September 23, 2011 § Leave a comment
I guess you can say there has been two distinct stages of my life so far. That’s not so unusual for a 20 year old kid right? Most might jump immediately to the new dynamic of college as the biggest shift in living and thinking which a young adult encounters in modern life. And they would be right in many ways. When I ponder what could have been, however, I am taken back a few years before I had even began thinking about what school I wanted to attend.
Tennis has been a part of my life since I was three years old. In many ways, it really has been my oldest and closest friend. I began the way any young kid begins with a sport, heading off to the courts once a week for my lesson, and spending ten times more time laughing and fooling around with the other children than I ever did actually thinking about technique or tactics. But after about 5 years, I began to get good….
Very good. My best friend and I were beating any one close to our age at the local club. Our parents started increasing the time we spent on the court each week. First from one to two days a week, then to three, then increasing the sessions by one hour, then two. When we were 10 we began our tournament careers, traveling as far as Baltimore to play other ambitious kids who shared this unusual lifestyle. I spent my summers traveling to tennis camps in Florida, spending weeks away from my friends and family in order to get that edge.
This culminated with my sophomore year in high school. That year I had no more group lessons. My coach and I had fitness training sessions before school each morning, a nutritional schedule laid out for me each day, a four hour lesson after school ended, and then another weight lifting session at the gym after that. Then homework and repeat… And this was only on the off weeks between tournaments. Tournament weekends were filled with seven hour drives to Baltimore and D.C., my coach’s rigid meal schedule and workouts the night before a match, and his wake-up call at five the following morning so I could run on the treadmill before breakfast. Tennis was the only thing I thought about. And then I quit…
I was tired. Not just of the tournaments, but of everything. I spent the second half of my sophomore year hating tennis, detesting every time I was forced to pick up a racquet. By my junior year, I had convinced my parents to stop sending me to any more tournaments. And the rest of my life in high school fell into place, with the short high school season in spring being the only remnant of my tennis career.

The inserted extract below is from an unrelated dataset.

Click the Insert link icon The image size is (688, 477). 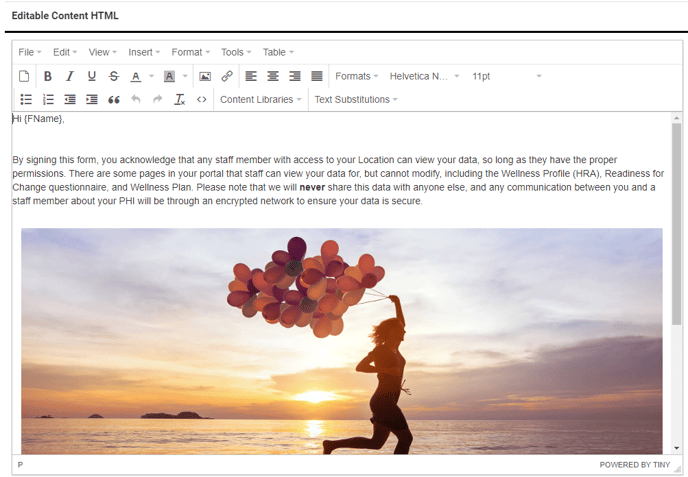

But what if it hadn’t? It is something I often think about even now. Maybe I would have been playing college tennis as my childhood best friend now is. Maybe I could have even played at the next level, trying at this moment to break out on the pro scene. I know several of my former rivals who have accomplished it. My decision has forever capped my potential skill in the game (tennis is a sport dominated by young players; most women turn pro now at 16), but I like to think it has opened up an entire new world of experience for me. I want tennis to be something I love again, with the feeling I had stepping on the court when I was 10. Now that it’s not my life, I think it is finally possible. Maybe in Wilson’s multi-verse I’m now preparing to head to Melbourne Park in January, but I like to think my happiest self is sitting right here, typing a blog about tennis.